La votación en lo general cerró con 324 sufragios a favor y 129 en contra, en medio de acusaciones de criminalización y protestas en el pleno.
La modificación a la Ley General de Salud establece la prohibición total de cualquier actividad vinculada con vapeadores, cigarrillos electrónicos y dispositivos similares. Entre las acciones que ya no estarán permitidas se encuentran:
-Comprar vapeadores con fines comerciales.
-Fabricarlos o ensamblarlos.
-Almacenarlos o trasladarlos para su venta.
-Importarlos o exportarlos.
-Distribuirlos, comercializarlos o suministrarlos.
-Publicitarlos en cualquier plataforma o medio.
El objetivo de la reforma es impedir su circulación y desmantelar su cadena comercial.

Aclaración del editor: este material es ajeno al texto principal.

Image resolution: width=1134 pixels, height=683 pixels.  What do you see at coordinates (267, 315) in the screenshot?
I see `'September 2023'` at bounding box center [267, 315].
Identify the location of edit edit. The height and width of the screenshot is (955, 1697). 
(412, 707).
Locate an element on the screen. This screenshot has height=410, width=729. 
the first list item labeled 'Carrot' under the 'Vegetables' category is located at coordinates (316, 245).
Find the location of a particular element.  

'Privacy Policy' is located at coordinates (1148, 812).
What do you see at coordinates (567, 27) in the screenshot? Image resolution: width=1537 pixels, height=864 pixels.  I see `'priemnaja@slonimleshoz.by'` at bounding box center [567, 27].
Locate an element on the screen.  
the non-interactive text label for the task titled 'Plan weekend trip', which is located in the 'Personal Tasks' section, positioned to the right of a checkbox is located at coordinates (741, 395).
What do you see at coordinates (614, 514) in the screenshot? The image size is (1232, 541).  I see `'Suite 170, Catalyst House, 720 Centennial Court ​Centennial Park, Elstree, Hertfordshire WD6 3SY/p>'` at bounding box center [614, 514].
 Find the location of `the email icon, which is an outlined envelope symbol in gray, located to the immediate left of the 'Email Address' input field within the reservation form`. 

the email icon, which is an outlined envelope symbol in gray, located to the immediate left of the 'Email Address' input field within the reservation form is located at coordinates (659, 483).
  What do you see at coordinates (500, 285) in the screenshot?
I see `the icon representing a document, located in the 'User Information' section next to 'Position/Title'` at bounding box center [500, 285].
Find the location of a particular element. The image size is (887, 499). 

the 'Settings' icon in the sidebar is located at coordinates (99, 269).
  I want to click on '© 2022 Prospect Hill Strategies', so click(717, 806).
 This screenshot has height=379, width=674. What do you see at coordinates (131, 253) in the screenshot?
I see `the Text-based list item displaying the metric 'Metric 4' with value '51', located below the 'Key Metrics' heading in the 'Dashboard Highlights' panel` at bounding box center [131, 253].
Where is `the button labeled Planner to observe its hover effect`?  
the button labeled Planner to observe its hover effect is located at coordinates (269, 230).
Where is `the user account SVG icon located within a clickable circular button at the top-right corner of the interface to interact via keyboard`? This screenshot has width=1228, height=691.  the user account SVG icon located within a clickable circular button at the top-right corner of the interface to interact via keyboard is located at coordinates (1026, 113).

La reforma ya fue aprobada en lo general por la Cámara de Diputados, pero aún falta la discusión de las reservas en lo particular. Tras su aprobación final en San Lázaro, el dictamen será enviado al Senado, donde deberá ser revisado, debatido y votado.
Si la Cámara Alta lo avala, se enviará al Ejecutivo para su publicación en el Diario Oficial de la Federación (DOF). La prohibición entrará en vigor en la fecha que establezca dicha publicación.